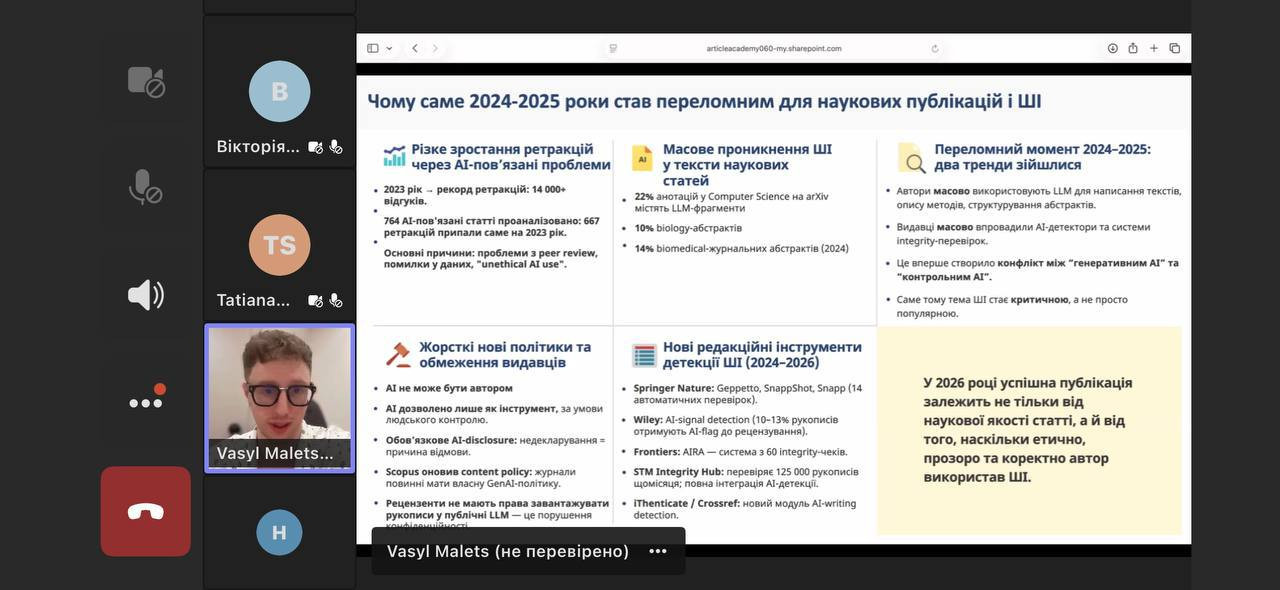Click the H participant avatar
The width and height of the screenshot is (1280, 590).
[x=279, y=532]
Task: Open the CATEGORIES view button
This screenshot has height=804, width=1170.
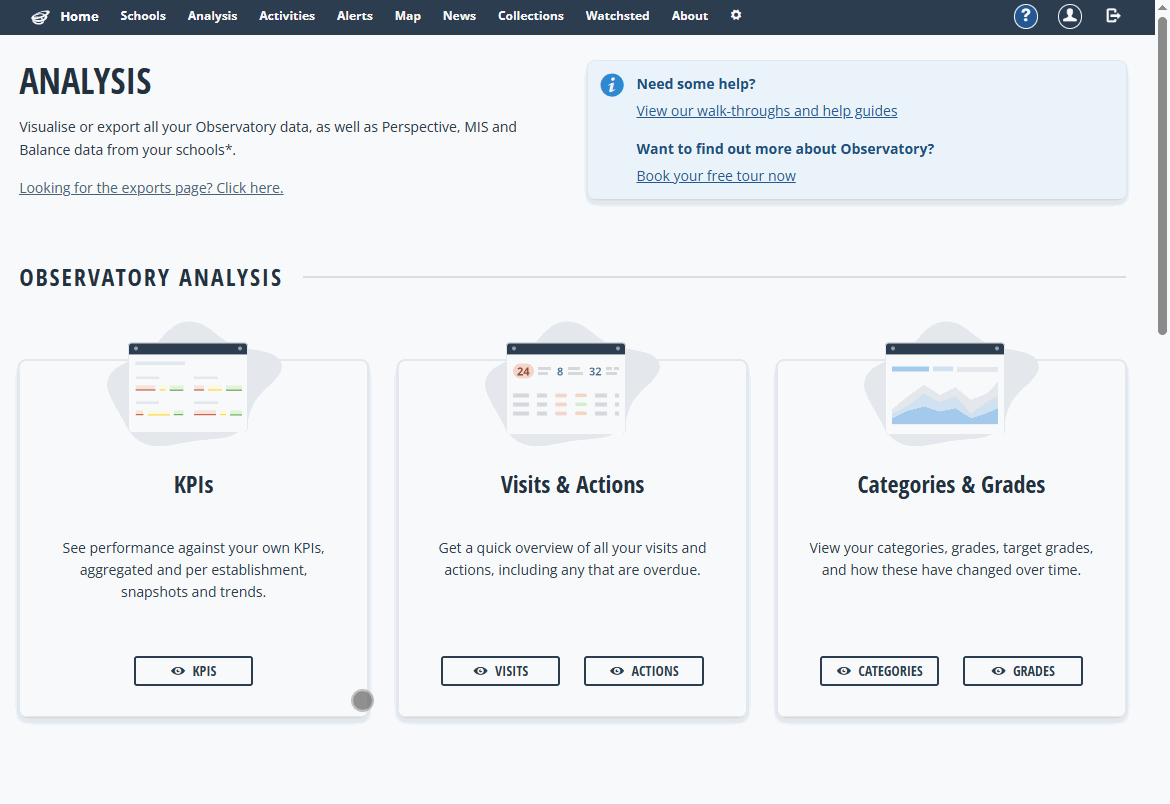Action: 879,671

Task to complete:
Please return each line of the items above word for word, leaving out the pictures.

Complete answer:
Click the H participant avatar
The width and height of the screenshot is (1280, 590).
[x=279, y=532]
Task: Open the CATEGORIES view button
This screenshot has height=804, width=1170.
Action: 879,671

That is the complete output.